So, why this trip down blanket memory lane? What insights do these blankets suggest that we can apply to our lives as educators and researchers? Here, I’d like to offer three specific suggestions.

  1. These blankets invite us to adopt expanded notions of what counts as a text. Texts come in many shapes, sizes, forms, and materials. Jody Shipka defines a text as “any coherent constellation of signs that constitute a structure of meaning for some audience” (Ch. 2). This “constellation of signs” can be comprised of words, images, paper, fabric, shirts, pants, or something else.
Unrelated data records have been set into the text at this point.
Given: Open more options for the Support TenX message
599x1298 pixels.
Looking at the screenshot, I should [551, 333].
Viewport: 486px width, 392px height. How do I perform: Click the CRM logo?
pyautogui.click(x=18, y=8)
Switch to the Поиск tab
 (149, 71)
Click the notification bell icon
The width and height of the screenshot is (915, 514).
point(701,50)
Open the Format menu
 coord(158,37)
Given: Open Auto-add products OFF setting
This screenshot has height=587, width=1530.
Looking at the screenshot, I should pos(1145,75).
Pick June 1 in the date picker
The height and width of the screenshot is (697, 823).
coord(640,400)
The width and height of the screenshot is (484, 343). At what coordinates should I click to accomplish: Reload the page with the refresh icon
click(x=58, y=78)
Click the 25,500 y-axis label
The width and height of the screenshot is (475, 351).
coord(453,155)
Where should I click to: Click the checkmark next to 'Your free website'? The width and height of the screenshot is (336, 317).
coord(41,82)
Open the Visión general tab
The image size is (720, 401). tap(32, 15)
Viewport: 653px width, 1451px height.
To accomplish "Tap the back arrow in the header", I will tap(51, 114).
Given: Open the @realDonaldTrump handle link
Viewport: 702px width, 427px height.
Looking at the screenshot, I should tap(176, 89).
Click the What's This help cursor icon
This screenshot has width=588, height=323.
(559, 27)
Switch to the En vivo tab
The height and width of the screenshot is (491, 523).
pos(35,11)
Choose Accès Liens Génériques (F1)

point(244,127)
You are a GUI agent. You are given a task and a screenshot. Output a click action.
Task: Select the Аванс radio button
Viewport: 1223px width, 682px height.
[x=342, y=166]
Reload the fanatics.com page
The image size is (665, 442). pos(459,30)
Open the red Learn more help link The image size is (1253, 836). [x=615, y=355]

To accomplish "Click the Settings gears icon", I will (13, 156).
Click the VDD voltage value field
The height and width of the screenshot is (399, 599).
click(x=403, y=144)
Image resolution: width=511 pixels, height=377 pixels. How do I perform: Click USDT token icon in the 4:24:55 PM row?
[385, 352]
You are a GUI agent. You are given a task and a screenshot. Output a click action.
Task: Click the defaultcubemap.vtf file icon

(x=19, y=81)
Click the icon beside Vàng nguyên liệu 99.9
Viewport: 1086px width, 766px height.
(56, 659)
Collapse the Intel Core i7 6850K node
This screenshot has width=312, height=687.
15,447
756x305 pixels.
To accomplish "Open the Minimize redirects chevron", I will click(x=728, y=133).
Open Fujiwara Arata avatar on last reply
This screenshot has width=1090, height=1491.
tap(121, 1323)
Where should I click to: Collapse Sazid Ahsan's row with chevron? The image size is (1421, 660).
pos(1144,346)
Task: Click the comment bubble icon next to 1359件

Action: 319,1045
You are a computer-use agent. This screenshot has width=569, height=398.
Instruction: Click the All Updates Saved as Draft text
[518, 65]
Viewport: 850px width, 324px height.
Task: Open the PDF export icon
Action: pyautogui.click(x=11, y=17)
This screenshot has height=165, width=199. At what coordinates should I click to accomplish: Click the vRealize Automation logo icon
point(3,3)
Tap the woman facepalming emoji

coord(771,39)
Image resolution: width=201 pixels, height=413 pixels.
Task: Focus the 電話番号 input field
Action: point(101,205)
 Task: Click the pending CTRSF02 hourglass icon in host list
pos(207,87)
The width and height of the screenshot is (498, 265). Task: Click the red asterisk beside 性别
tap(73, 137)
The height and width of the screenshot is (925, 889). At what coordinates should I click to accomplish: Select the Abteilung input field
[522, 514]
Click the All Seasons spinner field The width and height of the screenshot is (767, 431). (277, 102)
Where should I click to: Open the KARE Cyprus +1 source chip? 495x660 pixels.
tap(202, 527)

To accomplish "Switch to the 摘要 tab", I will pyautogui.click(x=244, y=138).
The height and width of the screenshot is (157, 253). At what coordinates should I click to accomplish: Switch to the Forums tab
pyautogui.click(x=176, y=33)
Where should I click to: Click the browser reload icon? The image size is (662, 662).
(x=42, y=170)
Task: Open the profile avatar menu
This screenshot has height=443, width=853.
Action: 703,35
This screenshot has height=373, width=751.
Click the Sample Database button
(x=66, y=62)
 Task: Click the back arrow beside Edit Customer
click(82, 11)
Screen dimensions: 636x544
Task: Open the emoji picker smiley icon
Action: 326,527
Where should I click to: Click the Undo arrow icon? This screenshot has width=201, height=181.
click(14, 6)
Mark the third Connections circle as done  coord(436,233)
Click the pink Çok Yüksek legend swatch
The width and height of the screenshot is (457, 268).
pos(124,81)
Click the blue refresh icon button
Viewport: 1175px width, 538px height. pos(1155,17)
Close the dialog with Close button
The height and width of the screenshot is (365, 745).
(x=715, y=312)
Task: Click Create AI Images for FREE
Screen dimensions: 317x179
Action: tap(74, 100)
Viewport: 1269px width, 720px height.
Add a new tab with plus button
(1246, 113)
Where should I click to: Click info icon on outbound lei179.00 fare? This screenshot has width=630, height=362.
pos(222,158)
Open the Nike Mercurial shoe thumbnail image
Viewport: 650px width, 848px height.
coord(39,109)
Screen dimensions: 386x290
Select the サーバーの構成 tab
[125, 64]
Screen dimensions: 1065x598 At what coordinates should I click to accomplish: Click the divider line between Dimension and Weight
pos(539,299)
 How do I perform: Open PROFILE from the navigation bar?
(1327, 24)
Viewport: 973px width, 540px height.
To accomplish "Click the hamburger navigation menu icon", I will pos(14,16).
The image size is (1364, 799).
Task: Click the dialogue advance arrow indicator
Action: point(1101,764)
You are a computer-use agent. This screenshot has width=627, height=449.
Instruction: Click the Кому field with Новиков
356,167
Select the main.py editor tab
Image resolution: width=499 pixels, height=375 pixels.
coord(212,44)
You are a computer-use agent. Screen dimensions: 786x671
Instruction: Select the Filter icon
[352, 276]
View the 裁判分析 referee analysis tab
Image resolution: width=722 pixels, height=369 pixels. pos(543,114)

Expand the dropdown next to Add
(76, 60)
When something communicates a message – even if this something is a blanket – it is a text. This has exciting potential for our pedagogy and our research. What might it mean to invite students to rhetorically analyze a blanket? What if we focus our research on the messages communicated by regular household items such as blankets, shirts, and pants? How do repurposed texts facilitate mourning and remembrance?
  2. Material artifacts often carry multiple layers of shifting meaning. The blanket my Nana made for me, for instance, offers me warmth. This is one layer of meaning. It also represents her talent as a seamstress – an additional layer of meaning. It further reminds me of her sewing room and the spools of colorful thread I can find there. And, when the sad day comes that Nana is no longer with us, the blanket will take on a new layer of meaning. The meaning of this text-that-is-a-blanket will shift and come to symbolize the woman I will miss and the special times we have shared. As a researcher, this invites me to recognize that the texts with which I work are rarely stable or finished. Rather, they are in flux – and my research methods and approaches must recognize and account for this potential fluidity.
  3. The blankets gesture to the creative ways we record and share memories. We have many ways of doing so: photo albums, video recordings, and written journals are several of the most common. Yet, if we look around, we might begin to recognize other forms of memory preservation in the everyday items that make up our worlds – the blankets that adorn our beds, the recipe cards tucked away in our kitchens, the student evaluations we receive at the end of every semester. As a researcher, I am interested in what these texts allow us to remember. What do the blankets, for instance, allow me to recognize about myself – who I currently am, who I once was, and who I will one day be? As an educator, I want to consider how I might use this perspective to promote my student’s growth as writers. That is, what sorts of pedagogies can I enact that invite my students to recognize their potential to use discourse in creative ways as a means of recording and sharing their ideas and memories?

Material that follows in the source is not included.